## Task details
Your response should consist solely of the lines from the one containing "Switch to master-detail" through the final line of the entries, repeated exactly.

Records from a data source:
[Start of Attachment]
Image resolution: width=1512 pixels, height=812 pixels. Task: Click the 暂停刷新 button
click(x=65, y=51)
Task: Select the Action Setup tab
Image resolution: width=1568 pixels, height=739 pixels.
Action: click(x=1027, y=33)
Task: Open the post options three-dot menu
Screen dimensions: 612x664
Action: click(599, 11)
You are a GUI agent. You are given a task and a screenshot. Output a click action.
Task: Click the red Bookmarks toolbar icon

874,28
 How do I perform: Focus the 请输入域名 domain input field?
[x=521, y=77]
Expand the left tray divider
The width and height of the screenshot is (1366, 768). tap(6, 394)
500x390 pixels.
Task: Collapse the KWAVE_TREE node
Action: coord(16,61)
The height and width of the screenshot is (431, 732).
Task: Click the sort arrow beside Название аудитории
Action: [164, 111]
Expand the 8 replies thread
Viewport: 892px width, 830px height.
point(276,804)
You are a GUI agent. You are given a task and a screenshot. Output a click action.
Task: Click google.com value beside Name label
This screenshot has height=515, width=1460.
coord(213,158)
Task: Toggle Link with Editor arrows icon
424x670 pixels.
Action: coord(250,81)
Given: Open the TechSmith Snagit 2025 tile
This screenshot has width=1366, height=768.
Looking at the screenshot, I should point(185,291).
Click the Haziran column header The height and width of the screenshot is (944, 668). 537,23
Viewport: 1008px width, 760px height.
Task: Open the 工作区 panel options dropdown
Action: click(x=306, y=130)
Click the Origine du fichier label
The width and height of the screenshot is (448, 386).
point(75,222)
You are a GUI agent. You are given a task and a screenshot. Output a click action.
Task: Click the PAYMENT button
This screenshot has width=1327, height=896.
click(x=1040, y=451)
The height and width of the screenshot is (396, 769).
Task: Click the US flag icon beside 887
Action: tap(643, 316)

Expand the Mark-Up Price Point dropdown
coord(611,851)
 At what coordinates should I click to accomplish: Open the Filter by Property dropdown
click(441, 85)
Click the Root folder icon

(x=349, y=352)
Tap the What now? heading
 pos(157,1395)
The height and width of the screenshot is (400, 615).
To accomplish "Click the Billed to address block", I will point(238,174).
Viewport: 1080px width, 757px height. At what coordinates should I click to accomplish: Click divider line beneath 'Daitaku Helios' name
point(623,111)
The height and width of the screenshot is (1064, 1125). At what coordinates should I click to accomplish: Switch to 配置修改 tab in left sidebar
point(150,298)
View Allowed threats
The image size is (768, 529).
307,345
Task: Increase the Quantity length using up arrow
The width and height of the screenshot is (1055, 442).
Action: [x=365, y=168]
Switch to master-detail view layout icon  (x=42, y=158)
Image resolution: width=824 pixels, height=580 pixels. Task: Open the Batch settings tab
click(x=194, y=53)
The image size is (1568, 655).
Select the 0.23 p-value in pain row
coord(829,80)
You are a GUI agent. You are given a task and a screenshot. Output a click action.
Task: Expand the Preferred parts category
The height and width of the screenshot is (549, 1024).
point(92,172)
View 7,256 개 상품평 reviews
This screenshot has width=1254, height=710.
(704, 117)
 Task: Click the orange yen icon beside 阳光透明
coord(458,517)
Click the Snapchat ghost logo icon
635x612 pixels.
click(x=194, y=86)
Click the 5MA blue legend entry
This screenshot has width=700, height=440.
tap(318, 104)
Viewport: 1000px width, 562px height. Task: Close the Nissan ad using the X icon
[End of Attachment]
## Solution to this problem
Switch to master-detail view layout icon  (x=42, y=158)
Image resolution: width=824 pixels, height=580 pixels. Task: Open the Batch settings tab
click(x=194, y=53)
The image size is (1568, 655).
Select the 0.23 p-value in pain row
coord(829,80)
You are a GUI agent. You are given a task and a screenshot. Output a click action.
Task: Expand the Preferred parts category
The height and width of the screenshot is (549, 1024).
point(92,172)
View 7,256 개 상품평 reviews
This screenshot has width=1254, height=710.
(704, 117)
 Task: Click the orange yen icon beside 阳光透明
coord(458,517)
Click the Snapchat ghost logo icon
635x612 pixels.
click(x=194, y=86)
Click the 5MA blue legend entry
This screenshot has width=700, height=440.
tap(318, 104)
Viewport: 1000px width, 562px height. Task: Close the Nissan ad using the X icon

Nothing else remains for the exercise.